Data loading into a Clustered ColumnStore Index

Introduction

With the release of SQL Server 2016 Service Pack 1 the In-Memory ColumnStore technology is now also available in the Standard, Web and even Express and LocalDB Editions. Besides the benefit of only 1 codebase to maintain, this change in policy will also become a clear disk storage space saver due to its high data de-duplication and compression ratios and, last but not least, it’s also a serious ad-hoc query performance booster!

The main difference between the SQL flavors is how much CPU power and memory is allocated to tasks like (re-)building of the Clustered ColumnStore Index. For example: with the Standard Edition a single core (=max. 100% Processor time of the sqlservr process) is being used and querying a CCI happens with a maximum of 2 CPU’s (MAXDOP=2), versus leveraging all available CPU’s in Enterprise Edition.

Building a Clustered ColumnStore Index (CCI) with SQL Server 2016 Standard Edition:

Single CPU utilization building an ColumnStore

Building a CCI with all 4 available cores with SQL Server 2016 Enterprise Edition:

All CPU's utilized building an ColumnStore with SQL EE

 

The base timings for loading 7.2 GB/~60 Million rows from a single TPCH lineItem files doesn’t show much of a difference between the flavors when Bulk inserting the data direct into either a heap table or a table with a CCI; the difference become clear when we compare the time needed to build a CCI on a heap table or rebuilding a CCI:

 

Comparing SQL Standard Edition vs SQL Enterprise Edition

To summarize, the absolute fastest way to have data available in a table with a Clustered ColumnStore Index is to: load into heap + build the CCI afterwards with SQL 2016 Ent. Ed.

 

Direct load into CCI

For tables with a Clustered ColumnStore Index already created make sure that you stream directly into Compressed Row Groups to maximize throughput. In order to do so, the Insert batch size should be equal or larger than 100K Rows (102400+ to be precise).

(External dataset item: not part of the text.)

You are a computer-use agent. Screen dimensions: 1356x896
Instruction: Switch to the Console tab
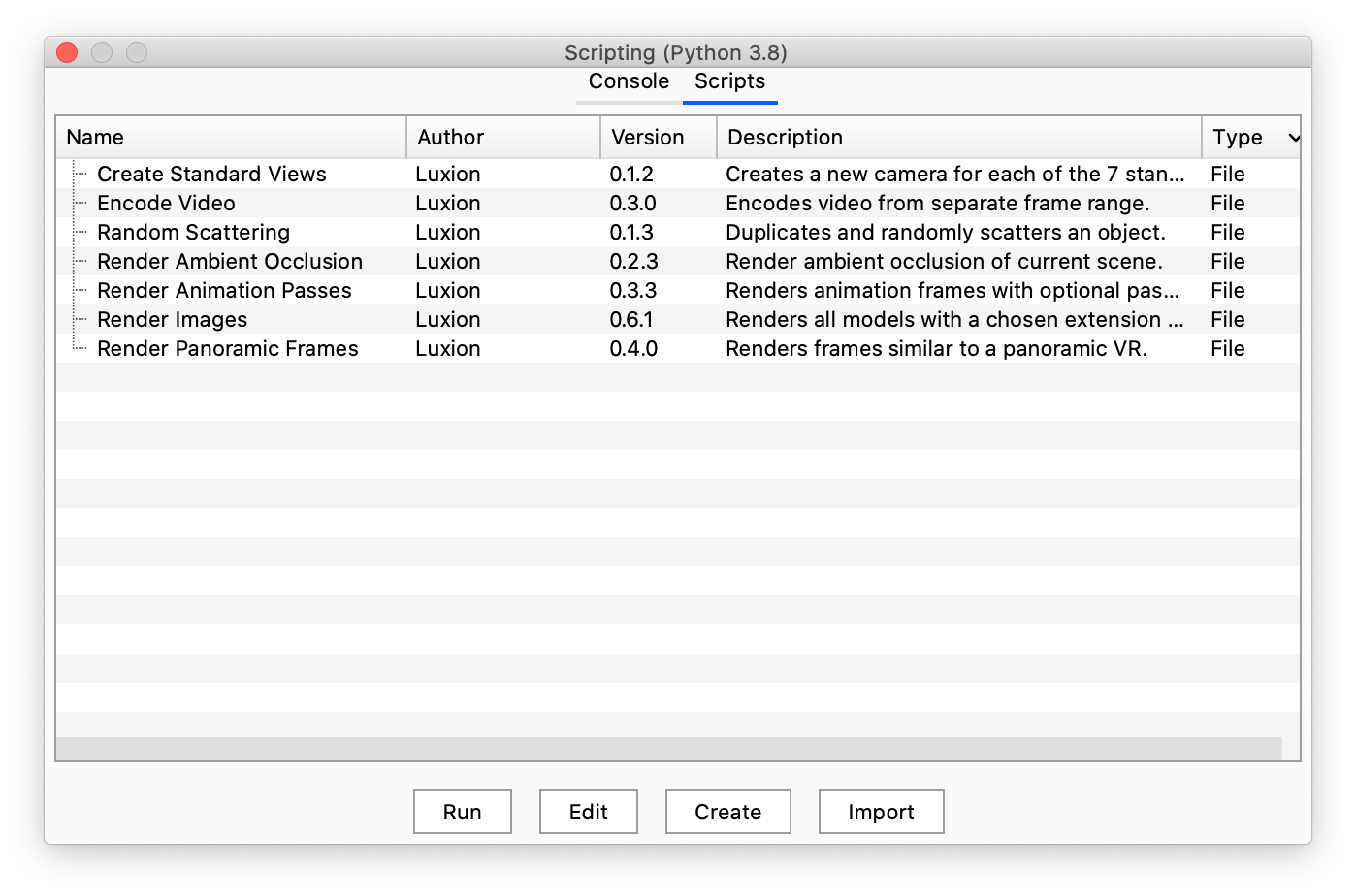pos(628,81)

Smaller batches will be written into compressed delta store tables first before being tuple moved into its final compressed Row Group segments, which means SQL Server has to touch the data twice:

Delta Store Row Groups

 

There are various options to load data and we will go over the most frequently used ones, like the Bulk Insert command, BCP and SSIS. Let’s see what is needed to get best performance and how to monitor!

CREATE TABLE [dbo].[LINEITEM_CCI]
(
    [L_SHIPDATE] [smalldatetime] NOT NULL,
    [L_ORDERKEY] [bigint] NOT NULL,
...
    [L_SHIPINSTRUCT] [varchar](50) COLLATE Latin1_General_100_BIN2 NOT NULL,
    [L_COMMENT] [varchar](255) COLLATE Latin1_General_100_BIN2 NOT NULL
)
go
-- Create CCI:
CREATE CLUSTERED COLUMNSTORE INDEX [CCI_IDX] ON [dbo].[LINEITEM_CCI] 
WITH 
(DROP_EXISTING = OFF, 
 COMPRESSION_DELAY = 0) 
ON [PRIMARY]
go

 

1) T-SQL Bulk Insert

Let us start with a the BULK INSERT command:

BULK INSERT [LINEITEM_CCI] FROM 'F:\TPCH\lineitem.tbl' WITH ( TABLOCK, FIELDTERMINATOR = '|', ROWTERMINATOR = '\n',
-- Batchsize = 102400
);

 

Checking Data Load Progress

To check the Number of Rows that already got loaded into the CCI, even when the Table Lock option is being used, query a new dmv called ‘sys.dm_db_column_store_row_group_physical_stats’:

--  Check data loading progress on bulkinserts:
select SUM (total_rows) as Rows_loaded
from sys.dm_db_column_store_row_group_physical_stats
where object_id  = object_id('LINEITEM_CCI1')

sys.dm_db_column_store_row_group_physical_stats

This DMV will also reveal the possible Resource Group states in more detail while loading. There are four possible Row Group states while loading data. When you see the state ‘INVISBILE’ like in the picture below means that data is being compressed into a RowGroup.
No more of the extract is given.